2. Options topic - Your documentation does not even mention this (nprobe
--help does) but I don't understand what it means? What is a Kafka options
topic?
3. Partitioning - If we want to perform stream process of netflow data,
then we want to ensure that all flow records from a given n-tuple are
placed on the same Kafka partition. We need to partition the data because
it is the only way to scale consumers in Kafka. If I want to perform some
aggregations on the data stream then I have to be sure that all netflow
records for a given conversation, for example, are on the same topic
partition. A simple example that will make that happen would be to use the
IPV4_SRC_ADDR field of the flow record as the partition key. Or, maybe an
N-tuple of (IPV4_SRC_ADDR, IPV4_DST_ADDR, L4_SRC_PORT, L4_SRC_PORT) as the
partition key. In Java, a producer would do this by hashing the string that
comprises the partition key desired then doing a hash % num-partitions to
figure out the partition to send the message on. I am guessing that nprobe
relies on the default partitioning scheme in the producer which is a simple
round-robin approach based on the number of partitions that exist for the
topic being used. This, however, would randomly distribute flow records for
a given conversation across multiple partitions and, therefore across
multiple consumers in a downstream consumer group. That would break the
aggregations. So, my request is that you consider allowing a configuration
option that enables the user to define the partition key. This might be
done, for example, by allowing the user to define a CSV list of template
fields to use to form the partition key string. You could just concatenate
them together and hash that value then modulo divide by the number of
partitions for the topic being used and use that to enable the producer to
publish on the appropriate topic partition. The gives the user the freedom
to define the partition key while making the implemention in nprobe fairly
generic. Maybe this could also be done via some sort of "partition plugin"
to make it even more extensible? How you considered any such capability.
Without such a capability, we will have to initially publish all flows on a
say "netflow-raw" topic (using round-robin) then consume this topic in a
consumer group only to republish it by repartitioning it (as described
above using some N-tuple of fields) only be then be consumer by another
consumer group who will be doing the aggregations and enrichments needed.

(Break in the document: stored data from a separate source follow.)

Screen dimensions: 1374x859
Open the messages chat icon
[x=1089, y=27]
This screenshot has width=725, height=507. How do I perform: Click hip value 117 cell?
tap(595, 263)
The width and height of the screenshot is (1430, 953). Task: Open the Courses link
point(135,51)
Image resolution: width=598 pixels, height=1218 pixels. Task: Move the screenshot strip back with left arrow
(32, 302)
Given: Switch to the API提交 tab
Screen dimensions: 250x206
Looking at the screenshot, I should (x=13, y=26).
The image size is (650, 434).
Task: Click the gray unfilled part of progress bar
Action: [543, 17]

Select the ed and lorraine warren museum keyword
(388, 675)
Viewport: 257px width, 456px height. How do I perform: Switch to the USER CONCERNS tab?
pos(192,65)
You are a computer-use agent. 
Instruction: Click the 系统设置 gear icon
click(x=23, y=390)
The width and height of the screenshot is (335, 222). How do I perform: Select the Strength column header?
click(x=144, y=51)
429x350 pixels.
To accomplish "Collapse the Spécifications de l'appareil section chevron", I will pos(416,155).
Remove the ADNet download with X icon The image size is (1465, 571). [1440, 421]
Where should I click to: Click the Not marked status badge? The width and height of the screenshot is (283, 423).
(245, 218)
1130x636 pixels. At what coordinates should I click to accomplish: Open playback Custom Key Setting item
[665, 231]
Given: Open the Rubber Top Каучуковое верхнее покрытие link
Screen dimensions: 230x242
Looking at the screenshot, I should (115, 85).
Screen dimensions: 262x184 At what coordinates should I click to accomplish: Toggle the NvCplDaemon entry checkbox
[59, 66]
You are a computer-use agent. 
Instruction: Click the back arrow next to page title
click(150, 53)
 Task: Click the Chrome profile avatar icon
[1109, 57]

Sure, we can make it would but partitioning should "really" be done at the
source. The approach I just described necessarily doubles our broker
traffic which I would not like to have to do.
4. Producer Options in General - Why not just make them all
configurable? For example, allow the user to define a name=value config
file using any supported producer configuration options and provide the
path to the file as an nprobe Kafka configuration option. Then, when you
instantiate the producer in nprobe, read in those configuration values and
pass them into the producer. This gives the users access to all options
available and not just the current topic, acks, and compression values.
Miscellaneous Notes:
1. The v8.1 users guide lists "New Options --kafka-enable-batch
and--kafka-batch-len to batch flow export to kafka" but does not provide
any detailed documentation on these. Looks like someone forgot to add the
description of these later in the document
2. nprobe --help show this under the Kafka options: "<options topic>
Flow options topic" but the v8.1 user's guide gives no mention to it. I
have no idea what an options topic is.